[ARC5] NDB IDs
Sandy
ebjr37 at charter.net
Wed Oct 31 20:20:16 EDT 2012
I remember being with some pilot buddies when they were practicing flying
the radio range in the New Orleans area. They were on 338 Khz and call sign
was "MSY". This later after the range was shut down and the new Omni came
into use. At the time of the NBD's and ranges, the tower freq at NEW
(Lakefront New Orleans) was 382 khz. They listened in on 3105 Khz or later
3023.5 khz. There were quite a few aircraft equipped with "converters" that
utilized part of an existing HF radio (The Hallicrafters "Skyfone" for
example) and added on a VHF transmitter that only ran a couple of watts.
But they still simultaneously listened on 3105 and I forget what the VHF
channel was they used. 122.?? Some of the very light aircraft were still
using sets like the "Motorola Air Boy" radio. A combination
transmitter/receiver that was battery powered by dry cells. transmitter was
on 3105/3023.5 and receiver tunable from 200-400 Khz to cover tower channels
and NDB's They would only talk a couple of miles but better than nothing.
Most were usable at least in the traffic pattern! The transmitter only ran
about 1 watt out!
73,
Sandy W5TVW
-----Original Message-----
From: Mike Morrow
Sent: Wednesday, October 31, 2012 4:09 PM
To: Arc5 at mailman.qth.net
Subject: Re: [ARC5] NDB IDs
Jeep wrote:
> In the old days, of course, before the VOR system came along, NDBs and
> Adcock ranges were the bee's knees. I recall as a kid, and a new ham
> in the late 50's, listening to the A/N Adcock range near Millville NJ.
> In fact, that range was one of the last ones on the East Coast to be
> decommissioned.
In my last posting, I lamented being a few years too late for the era
of US Adcock ranges. I read somewhere that they were all gone in the
USA by 1961.
> BTW, I've still got an LF/MF airways chart from the 40's. Its neat
> to see how it was done in days of yore.....
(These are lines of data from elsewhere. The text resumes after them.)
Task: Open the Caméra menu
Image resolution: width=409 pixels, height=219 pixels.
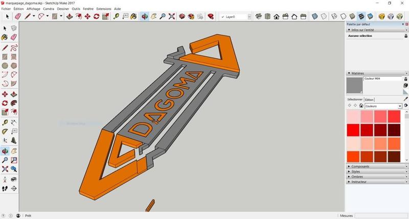Action: [49, 9]
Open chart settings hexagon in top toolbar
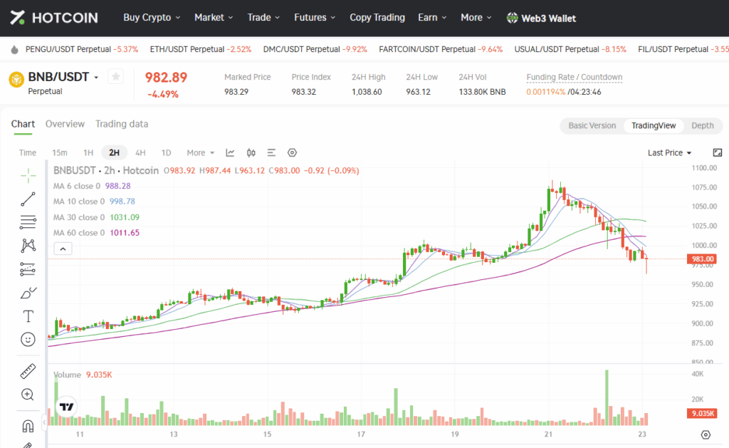The image size is (729, 448). 292,152
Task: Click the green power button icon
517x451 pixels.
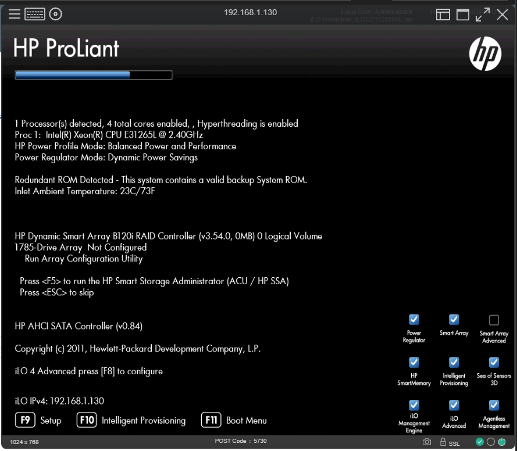Action: coord(502,442)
I have several of such charts from the late 1930s to the late 1950s.
It's great to think back on a time that that the most essential piece
of avionics, the one piece that you'd have if you could only have one,
was the simple 200 to 400 kHz beacon band receiver which allowed one
to follow the Adcock A-N ranges across the country without a loop antenna
and to get terminal information and sometimes weather information from
broadcasts made on 278 kHz or thereabouts. Add a 3105 (later 3023.5)
kHz AM transmitter and you could talk to the tower. Add a MF loop
antenna and BC band coverage and a whole new menu of direction finding
was available, not to mention BC band entertainment.
There were many all-in-one sets that did all of that shortly after WWII.
The GE AS-1B was one of the best. At $200 in 1946, it cost the equivalent
of $2400 2012 dollars. Even the little Motorola Airboy beacon band dry
battery set at $30 was the equivalent of today's $350. I'd have loved
to listen to 278 and 3105 kHz from that era.